Some 1000 or more aspiring winemakers have learned the craft at Wagga.
And the industry – known for it’s fickleness and price fluctuation – has experienced huge ups and downs.
But according to CSU’s School of Agricultural and Wine Sciences Professor Christopher Steel its a chronological milestone worth celebrating.
In fact, Professor Steel’s personal association with the institution spans an impressive 20 years.
“When I arrived in 1995 it was the boom time for the industry, the industry was thriving and we had huge numbers of students coming into the course,” he said.
“I have seen changes in every aspect of the organisation,” he said.

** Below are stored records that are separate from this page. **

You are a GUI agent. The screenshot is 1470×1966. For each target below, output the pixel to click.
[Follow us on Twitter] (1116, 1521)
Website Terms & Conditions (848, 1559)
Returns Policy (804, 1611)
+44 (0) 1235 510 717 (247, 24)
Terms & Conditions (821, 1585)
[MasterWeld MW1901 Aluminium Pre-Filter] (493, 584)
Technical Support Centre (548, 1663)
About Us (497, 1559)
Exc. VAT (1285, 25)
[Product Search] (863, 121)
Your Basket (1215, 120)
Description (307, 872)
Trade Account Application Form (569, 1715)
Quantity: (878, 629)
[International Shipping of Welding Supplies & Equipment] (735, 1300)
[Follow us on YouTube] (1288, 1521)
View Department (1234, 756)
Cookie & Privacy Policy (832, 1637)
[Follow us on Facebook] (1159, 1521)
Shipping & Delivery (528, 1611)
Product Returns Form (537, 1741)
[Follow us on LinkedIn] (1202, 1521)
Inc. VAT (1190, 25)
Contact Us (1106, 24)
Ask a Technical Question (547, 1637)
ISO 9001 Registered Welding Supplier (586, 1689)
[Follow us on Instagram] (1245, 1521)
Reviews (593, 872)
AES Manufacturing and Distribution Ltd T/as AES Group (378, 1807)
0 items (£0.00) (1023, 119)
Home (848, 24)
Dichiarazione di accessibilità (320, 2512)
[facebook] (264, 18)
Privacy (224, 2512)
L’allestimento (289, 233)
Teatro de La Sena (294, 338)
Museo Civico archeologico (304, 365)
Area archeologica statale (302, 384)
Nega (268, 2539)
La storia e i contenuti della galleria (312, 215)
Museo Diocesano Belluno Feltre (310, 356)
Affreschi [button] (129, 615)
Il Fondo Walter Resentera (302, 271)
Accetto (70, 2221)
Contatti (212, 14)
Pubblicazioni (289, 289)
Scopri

Despite struggles on the export market for Australian wine Professor Steel said the industry was still strong.
About 10 years ago he watched the industry start to “level out” as the growth from the boom times plateaued.
“Having said that we still turn out good graduates and the industry is doing well with 50 per cent of our wine sent overseas for the export market,” he said.
Wagga and Adelaide are the two major wine making training grounds in Australia.
Professor Steel said graduates from CSU, Wagga had made their mark internationally in the wine regions of Europe, America and Canada.
“This is a good place to get a start,” he said.
“We are on the edge of the Murrumbidgee Irrigation Area and the Griffith region and we are close to the Cowra, Tumbarumba and Rutherglen growing regions.”
“Most of our students are already working in the industry in some form or another and through online study they are able to upgrade their professional qualifications and skills,” he said.
"If we want to make our wine industry as competitive as we can then the greater the knowledge the winemaker or vineyard manager has, then the better the grapes they will grow and the better wine they will make.
One of the early lecturers and course coordinator Dr Tony Jordan said there was a pent up demand in the wine industry in 1975 for a degree course with good technical depth.
"Among the early student intakes were well established winemakers and brewers who already had tertiary qualifications and were keen to extend their training to an oenology and viticulture degree," Dr Jordan said.